● **Work instruction 1**
Reproduce word for word the part of the chromatin passage below, starting at "To correct the" and ending at "iterative correction [44].".
● **Work instruction 2**
Answer these questions using the chromatin passage below, and label your answers (a), (b) and (c).
(a) What kind of cells supplied the promoter capture Hi-C, Hi-Cap and ChIA-PET data?
(b) Which protocol is the caICB method based on?
(c) What does the TopDom pipeline study?
● **Work instruction 3**
Condense the paragraph of the chromatin passage below that begins "TAD is a discretely folded domain" into a bulleted list that keeps its main facts.

● **Passage**
━━━━━━━━

Genetic transcription activities depend on tissue-specific chromatin architecture and flexible localization among the involved transcription and regulation elements. The inherent organization and coordination mechanisms are still under investigation. Bortle et al. explored recent findings, and focused on highly conserved multiprotein complexes composed of insulator and Polycomb group proteins, which were identified with functions in interceding long-range interactions and nuclear organization [42]. Furthermore, chromatin contacts for inter- and intra-promoters and other elements present cell-specific epigenomic characteristics. Network analysis is another way in modeling the chromatin interactions. Recently, a chromatin assortativity-based method was proposed to combine the epigenomic landscape of a specific cell type with its chromatin interaction network. By high-resolution promoter capture Hi-C, Hi-Cap, and ChIA-PET data from mouse embryonic stem cells, the authors studied promoter-centered chromatin interaction networks, and further quantified the presence of specific epigenomic features in the chromatin fragments for the network nodes. It was reported the method could identify the proteins or chromatin marks mediating the genomic contacts [43].

3.3. Processes in Inferring 3D Spatial Structure

Both the well-established light microscopy-based cell-imaging and most recent molecular 3C-based techniques provide researchers with the unprecedentedly precise insight into human genomics. The human genome exists as a stereoscopic entity within the nucleus, and lineage-specific transcriptional activities related to cell identity and fate are performed under the 3D context. Molecular 3C-based techniques have many unique advantages in 3D chromosome conformation studies, which make it possible to identify the conformations between cells in the population. Hi-C contact maps are the foundation for Hi-C data analyses of 3D spatial structure, as depicted in Figure 3. High quality Hi-C contact map is an important prerequisite for 3D chromosome conformation study, and several typical tools for Hi-C data processing are listed in Table 1.
To correct the copy number bias in the Hi-C interaction matrix, Wu et al. recently proposed a linear regression-based chromosome-level adjustment method called caICB [45], which is based on the ICB protocol, to correct for the bias. They proposed a chromosome-adjusted iterative correction method that significantly improved in terms of eliminating copy number bias, when compared to the original iterative correction [44].
TAD is a discretely folded domain with self-interacting chromatin in its central region, and normally such a structural entity ranges from kilo- to mega-basepairs. Since the current 3C-based sequencing data is inevitably contaminated with systematic biases, the ICE (iterative correction and eigenvector decomposition) technique was proposed to identify the local chromatin states, global chromosomal interactions, and the conserved chromatin organization [45]. To infer the hierarchy of the nested structure, TADtree was recently introduced based on empirical distributions of contact frequencies within TADs [54]. TopDom is another easy-to-implement pipeline to study cross-tissue TAD conservation [55]. To tackle terabase-size data for those with less informatics experience, Juicer is recommended as a one-click system for Hi-C experiments, although essentially it needs much more parallel computing resources [56].

━━━━━━━━

● **Data listing**
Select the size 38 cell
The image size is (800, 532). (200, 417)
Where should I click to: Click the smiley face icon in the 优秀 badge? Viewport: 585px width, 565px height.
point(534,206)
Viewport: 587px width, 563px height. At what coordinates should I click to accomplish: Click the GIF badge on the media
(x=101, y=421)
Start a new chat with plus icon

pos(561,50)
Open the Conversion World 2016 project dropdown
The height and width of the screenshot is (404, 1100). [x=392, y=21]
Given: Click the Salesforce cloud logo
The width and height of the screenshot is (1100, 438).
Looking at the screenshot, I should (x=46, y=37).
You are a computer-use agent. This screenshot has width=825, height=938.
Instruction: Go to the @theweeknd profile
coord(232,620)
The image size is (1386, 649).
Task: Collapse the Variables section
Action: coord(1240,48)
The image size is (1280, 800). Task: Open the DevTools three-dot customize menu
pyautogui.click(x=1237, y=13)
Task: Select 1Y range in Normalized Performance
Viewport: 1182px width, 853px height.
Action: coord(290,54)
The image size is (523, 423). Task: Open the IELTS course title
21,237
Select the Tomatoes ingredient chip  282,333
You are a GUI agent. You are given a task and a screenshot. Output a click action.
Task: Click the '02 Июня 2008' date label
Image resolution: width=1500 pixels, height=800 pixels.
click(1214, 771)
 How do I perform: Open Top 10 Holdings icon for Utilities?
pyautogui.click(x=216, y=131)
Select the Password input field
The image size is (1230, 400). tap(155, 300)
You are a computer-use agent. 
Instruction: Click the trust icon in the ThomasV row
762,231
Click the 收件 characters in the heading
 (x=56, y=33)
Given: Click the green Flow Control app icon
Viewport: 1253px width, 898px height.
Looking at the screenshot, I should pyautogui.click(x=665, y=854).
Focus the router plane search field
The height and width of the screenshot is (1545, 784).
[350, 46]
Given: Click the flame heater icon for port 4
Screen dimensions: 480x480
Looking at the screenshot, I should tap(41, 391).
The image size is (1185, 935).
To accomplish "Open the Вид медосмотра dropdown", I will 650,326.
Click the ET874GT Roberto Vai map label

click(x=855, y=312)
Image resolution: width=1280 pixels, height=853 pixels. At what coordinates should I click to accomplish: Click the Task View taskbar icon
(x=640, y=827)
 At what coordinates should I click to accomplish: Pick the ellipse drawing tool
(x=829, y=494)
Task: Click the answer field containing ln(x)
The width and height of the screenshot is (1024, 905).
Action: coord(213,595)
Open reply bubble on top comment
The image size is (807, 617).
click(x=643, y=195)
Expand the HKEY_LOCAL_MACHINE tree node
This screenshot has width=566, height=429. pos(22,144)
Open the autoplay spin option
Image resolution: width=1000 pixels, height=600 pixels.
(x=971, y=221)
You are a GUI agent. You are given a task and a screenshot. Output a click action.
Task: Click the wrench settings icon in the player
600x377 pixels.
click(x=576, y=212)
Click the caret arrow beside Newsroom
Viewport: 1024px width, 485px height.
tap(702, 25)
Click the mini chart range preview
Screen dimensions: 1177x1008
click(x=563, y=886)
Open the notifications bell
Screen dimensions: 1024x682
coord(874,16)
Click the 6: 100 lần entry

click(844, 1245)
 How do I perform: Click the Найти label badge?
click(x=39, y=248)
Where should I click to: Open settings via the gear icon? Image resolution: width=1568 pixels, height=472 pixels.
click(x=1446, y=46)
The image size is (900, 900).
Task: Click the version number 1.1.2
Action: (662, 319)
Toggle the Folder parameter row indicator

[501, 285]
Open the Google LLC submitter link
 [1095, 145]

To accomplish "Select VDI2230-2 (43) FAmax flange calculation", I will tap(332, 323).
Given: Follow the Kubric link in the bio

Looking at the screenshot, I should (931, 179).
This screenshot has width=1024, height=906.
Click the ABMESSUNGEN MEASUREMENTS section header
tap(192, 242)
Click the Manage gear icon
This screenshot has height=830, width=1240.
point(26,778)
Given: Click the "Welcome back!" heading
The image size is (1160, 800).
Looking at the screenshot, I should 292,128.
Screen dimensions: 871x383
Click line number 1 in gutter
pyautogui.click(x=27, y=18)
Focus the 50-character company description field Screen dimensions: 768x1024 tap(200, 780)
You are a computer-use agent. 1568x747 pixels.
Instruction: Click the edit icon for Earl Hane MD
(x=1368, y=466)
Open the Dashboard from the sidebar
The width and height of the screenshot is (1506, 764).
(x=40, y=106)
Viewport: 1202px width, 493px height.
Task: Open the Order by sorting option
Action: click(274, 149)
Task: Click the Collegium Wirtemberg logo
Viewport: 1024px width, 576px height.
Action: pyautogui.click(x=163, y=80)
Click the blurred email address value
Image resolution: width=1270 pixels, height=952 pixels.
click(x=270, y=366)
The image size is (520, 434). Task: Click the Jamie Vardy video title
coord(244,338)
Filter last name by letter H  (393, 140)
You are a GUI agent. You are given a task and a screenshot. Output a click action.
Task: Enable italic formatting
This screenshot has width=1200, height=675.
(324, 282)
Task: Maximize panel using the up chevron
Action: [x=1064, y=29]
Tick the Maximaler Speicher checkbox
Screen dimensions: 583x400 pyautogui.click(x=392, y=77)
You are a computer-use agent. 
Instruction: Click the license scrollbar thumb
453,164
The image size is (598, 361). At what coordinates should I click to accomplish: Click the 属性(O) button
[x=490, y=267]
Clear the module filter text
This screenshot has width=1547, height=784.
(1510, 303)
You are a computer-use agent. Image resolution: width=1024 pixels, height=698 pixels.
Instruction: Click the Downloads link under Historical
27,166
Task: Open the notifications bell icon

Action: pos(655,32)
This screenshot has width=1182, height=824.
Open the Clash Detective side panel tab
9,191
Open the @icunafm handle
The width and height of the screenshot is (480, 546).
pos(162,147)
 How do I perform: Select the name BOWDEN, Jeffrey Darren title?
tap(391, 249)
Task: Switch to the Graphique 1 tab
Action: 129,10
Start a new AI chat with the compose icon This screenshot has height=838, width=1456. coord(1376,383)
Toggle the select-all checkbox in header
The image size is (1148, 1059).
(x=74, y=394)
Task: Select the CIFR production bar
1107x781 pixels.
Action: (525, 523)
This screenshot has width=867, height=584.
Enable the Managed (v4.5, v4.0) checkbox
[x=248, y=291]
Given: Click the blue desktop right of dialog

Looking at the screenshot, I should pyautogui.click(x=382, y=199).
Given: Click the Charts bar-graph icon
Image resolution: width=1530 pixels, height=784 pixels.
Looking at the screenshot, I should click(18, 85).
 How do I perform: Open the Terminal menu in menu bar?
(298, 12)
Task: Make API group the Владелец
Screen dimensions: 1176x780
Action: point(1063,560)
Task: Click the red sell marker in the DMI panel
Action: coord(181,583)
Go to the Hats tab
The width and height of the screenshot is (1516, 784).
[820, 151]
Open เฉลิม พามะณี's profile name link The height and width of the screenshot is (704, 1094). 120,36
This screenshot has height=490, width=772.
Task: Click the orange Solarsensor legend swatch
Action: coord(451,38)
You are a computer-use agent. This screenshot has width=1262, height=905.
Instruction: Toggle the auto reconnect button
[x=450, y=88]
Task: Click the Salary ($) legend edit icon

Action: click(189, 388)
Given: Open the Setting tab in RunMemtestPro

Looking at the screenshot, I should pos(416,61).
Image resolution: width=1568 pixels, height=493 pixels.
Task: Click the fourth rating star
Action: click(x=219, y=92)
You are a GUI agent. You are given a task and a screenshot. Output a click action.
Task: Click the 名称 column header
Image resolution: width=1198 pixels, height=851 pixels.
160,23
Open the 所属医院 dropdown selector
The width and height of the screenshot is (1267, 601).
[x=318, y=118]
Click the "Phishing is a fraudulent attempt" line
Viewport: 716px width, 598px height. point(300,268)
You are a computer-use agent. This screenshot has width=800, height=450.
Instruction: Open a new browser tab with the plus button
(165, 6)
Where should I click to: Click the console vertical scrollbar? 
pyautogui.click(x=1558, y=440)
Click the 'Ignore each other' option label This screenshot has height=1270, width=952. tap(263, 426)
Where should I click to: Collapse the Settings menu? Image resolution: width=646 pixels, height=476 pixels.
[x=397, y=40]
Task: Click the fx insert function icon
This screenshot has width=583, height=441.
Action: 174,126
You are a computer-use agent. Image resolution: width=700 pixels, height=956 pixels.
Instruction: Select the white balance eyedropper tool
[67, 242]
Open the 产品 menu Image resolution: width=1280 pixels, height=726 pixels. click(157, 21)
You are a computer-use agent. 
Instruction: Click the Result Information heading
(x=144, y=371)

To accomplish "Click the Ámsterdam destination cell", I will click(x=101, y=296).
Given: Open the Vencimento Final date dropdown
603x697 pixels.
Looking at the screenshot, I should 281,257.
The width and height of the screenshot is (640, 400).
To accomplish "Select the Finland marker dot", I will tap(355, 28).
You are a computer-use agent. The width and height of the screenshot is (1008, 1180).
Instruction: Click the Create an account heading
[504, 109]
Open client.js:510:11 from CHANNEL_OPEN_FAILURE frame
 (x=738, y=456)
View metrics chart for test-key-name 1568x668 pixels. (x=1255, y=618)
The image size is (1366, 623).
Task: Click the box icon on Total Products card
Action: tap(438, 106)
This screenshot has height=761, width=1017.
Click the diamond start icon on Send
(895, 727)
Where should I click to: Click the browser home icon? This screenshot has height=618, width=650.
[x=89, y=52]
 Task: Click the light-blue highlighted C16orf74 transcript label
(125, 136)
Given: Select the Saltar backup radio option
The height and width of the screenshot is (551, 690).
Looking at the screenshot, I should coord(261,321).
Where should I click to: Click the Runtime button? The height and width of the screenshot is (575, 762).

━━━━━━━━

● **Solution 1**
To correct the copy number bias in the Hi-C interaction matrix, Wu et al. recently proposed a linear regression-based chromosome-level adjustment method called caICB [45], which is based on the ICB protocol, to correct for the bias. They proposed a chromosome-adjusted iterative correction method that significantly improved in terms of eliminating copy number bias, when compared to the original iterative correction [44].

● **Solution 2**
(a) Mouse embryonic stem cells.
(b) The ICB protocol.
(c) Cross-tissue TAD conservation.

● **Solution 3**
- A TAD is a discretely folded domain with self-interacting chromatin in its central region, usually spanning kilo- to mega-basepairs.
- Because 3C-based sequencing data carries systematic biases, ICE (iterative correction and eigenvector decomposition) was proposed to identify local chromatin states, global chromosomal interactions and conserved chromatin organization.
- TADtree infers the hierarchy of nested structure from empirical distributions of contact frequencies within TADs.
- TopDom is an easy-to-implement pipeline for studying cross-tissue TAD conservation.
- Juicer is a one-click system for handling terabase-size Hi-C data for users with less informatics experience, though it needs much more parallel computing resources.